Trubus.id—Memetik daun tin juga memetik khasiat untuk ragam penyakit. Menurut Farmakolog dari Institut Teknologi Bandung, Prof. Sukrasno, senyawa-senyawa berkhasiat pada daun tanaman herbal umumnya maksimal di daun muda hingga setengah tua.
“Secara umum herbal daun yang paling bagus di awal dan maksimal di tengah. Kalau sudah terlalu tua banyak berkurang,” ujar Prof. Sukrasno. Sukrasno mencontohkan pada tanaman sirih, mengonsumsi daun yang sudah tua malah bisa menyebabkan iritasi.
Herbalis Wahyu Suprapto di Kotamadya Batu, Jawa Timur itu menyarankan memanen daun Ficus carica itu tanpa tangkai. “Senyawa berkhasiat tersimpan di daun sehingga tangkai tak perlu disertakan,” ujar Wahyu.
Menurut Wahyu tangkai itu hanya menambah bobot. “Ujung-ujungnya khasiat daun berkurang,” ujarnya. Selain pemilihan daun, cara pengeringan pun menentukan kualitas bahan minuman.
“Senyawa dalam herbal mudah teroksidasi oleh sinar matahari langsung,” ujar Sukrasno. Ia menyarankan pengeringan dengan mengangin-anginkan tanpa terkena sinar matahari langsung plus menggunakan alas yang berongga.

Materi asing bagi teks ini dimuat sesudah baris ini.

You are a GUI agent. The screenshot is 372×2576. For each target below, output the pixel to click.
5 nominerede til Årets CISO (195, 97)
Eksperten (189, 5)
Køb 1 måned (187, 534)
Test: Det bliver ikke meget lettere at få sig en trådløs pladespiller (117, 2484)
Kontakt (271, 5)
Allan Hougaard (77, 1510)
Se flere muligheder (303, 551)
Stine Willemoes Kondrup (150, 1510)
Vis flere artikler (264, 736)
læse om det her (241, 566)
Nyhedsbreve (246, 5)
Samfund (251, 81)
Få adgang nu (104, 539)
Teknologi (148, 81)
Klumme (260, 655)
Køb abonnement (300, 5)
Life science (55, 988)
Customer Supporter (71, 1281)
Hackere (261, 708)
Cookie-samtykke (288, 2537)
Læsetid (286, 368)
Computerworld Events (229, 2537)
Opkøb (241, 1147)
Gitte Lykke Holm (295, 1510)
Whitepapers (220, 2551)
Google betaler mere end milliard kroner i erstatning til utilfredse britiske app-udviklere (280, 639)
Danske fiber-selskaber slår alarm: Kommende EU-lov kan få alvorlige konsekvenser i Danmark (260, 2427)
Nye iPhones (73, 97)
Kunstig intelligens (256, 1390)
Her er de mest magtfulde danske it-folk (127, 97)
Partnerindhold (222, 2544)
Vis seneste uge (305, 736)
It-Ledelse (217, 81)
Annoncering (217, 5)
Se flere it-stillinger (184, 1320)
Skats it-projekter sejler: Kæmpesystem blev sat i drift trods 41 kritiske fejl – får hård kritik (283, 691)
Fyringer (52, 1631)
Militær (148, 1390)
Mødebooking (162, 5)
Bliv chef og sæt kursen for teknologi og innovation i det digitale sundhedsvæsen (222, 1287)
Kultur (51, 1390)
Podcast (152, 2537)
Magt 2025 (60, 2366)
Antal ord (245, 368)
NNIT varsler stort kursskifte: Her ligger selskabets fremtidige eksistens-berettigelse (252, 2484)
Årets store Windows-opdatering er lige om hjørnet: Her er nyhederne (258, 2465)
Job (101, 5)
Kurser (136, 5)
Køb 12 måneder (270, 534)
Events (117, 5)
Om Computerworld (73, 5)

Yang terbaik menggunakan rak yang renggang di bagian bawah agar sirkulasi udara lancar. Hal itu menghindari kebusukan pada daun. Menurut Sukrasno produsen sebaiknya menghindari penggunaan alas plastik karena aliran udara di bawah daun tidak lancar.
“Jika udara di bawah daun tidak lancar akan lembap dan memicu tumbuh cendawan,” ujar Sukrasno.
Pengeringan daun bisa juga menggunakan oven. Menurut Prof Sukrasno suhu ideal untuk pengeringan tanaman herbal 400 C. “Yang paling jelek pada suhu 600 C, karena bisa menyebabkan fenol oksidase yang mengoksidasi senyawa-senyawa bermanfaat pada tanaman,” ujarnya
Pada daun kenikir misalnya, pemanasan pada suhu 55—60o C mengurangi kadar flavonoid. Produsen olahan daun tin sebaiknya menghindari penggunaan bahan-bahan kimia, terutama saat proses pengemasan.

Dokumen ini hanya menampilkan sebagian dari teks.